Anna Heim is the founder of MonoLibre and a freelance writer for various tech and startup publications. She is a polyglot French news junkie Anna Heim is the founder of MonoLibre and a freelance writer for various tech and startup publications. She is a polyglot French news junkie with a love for technology.

With less than three months left to The Next Web Conference Latin America, we help you get ready with a new post series that will bring you everything you need to know about this exciting region.

A speaker at the latest TNW Conference in Amsterdam last April, Miami-based angel investor Marco Giberti is always helpful when it comes to shedding light on entrepreneurism in Latin America. Besides his activities as the President of Reed Exhibitions’ Latin America division, he is also an entrepreneur himself, and a key figure of the regional tech scene.

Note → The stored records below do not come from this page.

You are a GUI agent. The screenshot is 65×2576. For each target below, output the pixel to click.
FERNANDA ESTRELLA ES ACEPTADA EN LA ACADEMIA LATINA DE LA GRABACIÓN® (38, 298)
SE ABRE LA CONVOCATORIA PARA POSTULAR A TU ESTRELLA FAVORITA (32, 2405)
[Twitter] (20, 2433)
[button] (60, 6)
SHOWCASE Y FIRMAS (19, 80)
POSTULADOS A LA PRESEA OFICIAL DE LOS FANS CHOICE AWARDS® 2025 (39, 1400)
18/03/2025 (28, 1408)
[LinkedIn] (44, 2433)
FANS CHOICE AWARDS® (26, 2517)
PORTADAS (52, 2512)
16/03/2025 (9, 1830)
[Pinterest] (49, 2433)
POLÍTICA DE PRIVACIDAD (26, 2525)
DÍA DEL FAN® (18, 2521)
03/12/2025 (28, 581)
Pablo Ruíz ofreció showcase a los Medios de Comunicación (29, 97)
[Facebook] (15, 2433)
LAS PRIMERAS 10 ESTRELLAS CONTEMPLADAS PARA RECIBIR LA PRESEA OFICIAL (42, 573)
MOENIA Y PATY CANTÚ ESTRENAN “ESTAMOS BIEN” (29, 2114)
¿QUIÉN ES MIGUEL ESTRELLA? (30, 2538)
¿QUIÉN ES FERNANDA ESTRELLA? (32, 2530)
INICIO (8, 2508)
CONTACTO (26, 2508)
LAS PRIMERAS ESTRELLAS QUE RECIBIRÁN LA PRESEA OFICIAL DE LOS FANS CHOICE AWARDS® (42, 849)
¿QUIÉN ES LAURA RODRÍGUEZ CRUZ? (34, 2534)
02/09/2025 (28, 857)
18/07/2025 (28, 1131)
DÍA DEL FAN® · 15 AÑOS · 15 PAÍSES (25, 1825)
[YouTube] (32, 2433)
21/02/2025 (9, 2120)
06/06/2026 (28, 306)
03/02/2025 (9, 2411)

As a growing number of investors are showing interest in this exciting market, we decided to ask him a few questions about the latest trends in the Latin American startup world.

Anna Heim: How do you feel about the current state of Latin America’s startup ecosystem? What has changed over the last few months?

Marco Giberti: Well, I’m really glad about the overall startup scene in Latin America. A lot of positive things are happening in terms of new entrepreneurs doing very creative ventures, and a new generation of angel investors is emerging.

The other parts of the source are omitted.